When he pauses in his description to apostrophize, then the disparity affects one far less; as, for instance, in this apostrophe to “noble-minded” Ann after recalling how on one occasion she had saved his life.

“O youthful benefactress! how often in succeeding years, standing in solitary places, and thinking of thee with grief of heart and perfect love—how often have I wished that, as in ancient times the curse of a father was believed to have a supernatural power, and to pursue its object with a fatal necessity of self-fulfilment, even so the benediction of a heart oppressed with gratitude might have a like prerogative; might have power given it from above to chase, to haunt, to waylay, to pursue thee into the central darkness of a London brothel, or (if it were possible) even into the darkness of the grave, there to awaken thee with an authentic message of peace and forgiveness, and of final reconciliation!”
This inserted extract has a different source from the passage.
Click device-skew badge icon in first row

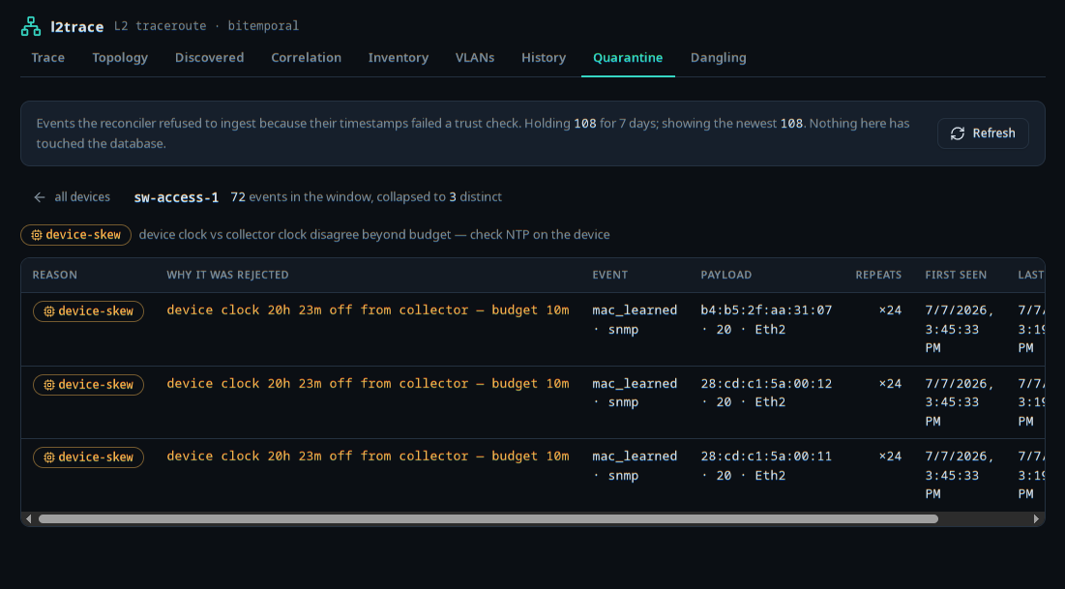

Perhaps the passage describing how he befriended the small servant girl in the half-deserted house in Greek Street is among the happiest, despite a note of artificiality towards the close:—

“Towards nightfall I went down to Greek Street, and found, on taking possession of my new quarters, that the house already contained one single inmate—a poor, friendless child, apparently ten years old; but she seemed hunger-bitten; and sufferings of that sort often make children look older than they are. From this forlorn child I learned that she had slept and lived there alone for some time before I came; and great joy the poor creature expressed when she found that I was in future to be her companion through the hours of darkness. The house could hardly be called large—that is, it was not large on each separate storey; but, having four storeys in all, it was large enough to impress vividly the sense of its echoing loneliness; and, from the want of furniture, the noise of the rats made a prodigious uproar on the staircase and hall; so that, amidst the real fleshly ills of cold and hunger, the forsaken child had found leisure to suffer still more from the self-created one of ghosts. Against these enemies I could promise her protection; human companionship was in itself protection; but of other and more needful aid I had, alas! little to offer. We lay upon the floor, with a bundle of law papers for a pillow, but with no other covering than a large horseman’s cloak; afterwards, however, we discovered in a garret an old sofa-cover, a small piece of rug, and some fragments of other articles, which added a little to our comfort. The poor child crept close to me for warmth, and for security against her ghostly enemies. . . . Apart from her situation, she was not what would be called an interesting child. She was neither pretty, nor quick in understanding, nor remarkably pleasing in manners. But, thank God! even in those years I needed not the embellishments of elegant accessories to conciliate my affections. Plain human nature, in its humblest and most homely apparel, was enough for me; and I loved the child because she was my partner in wretchedness.”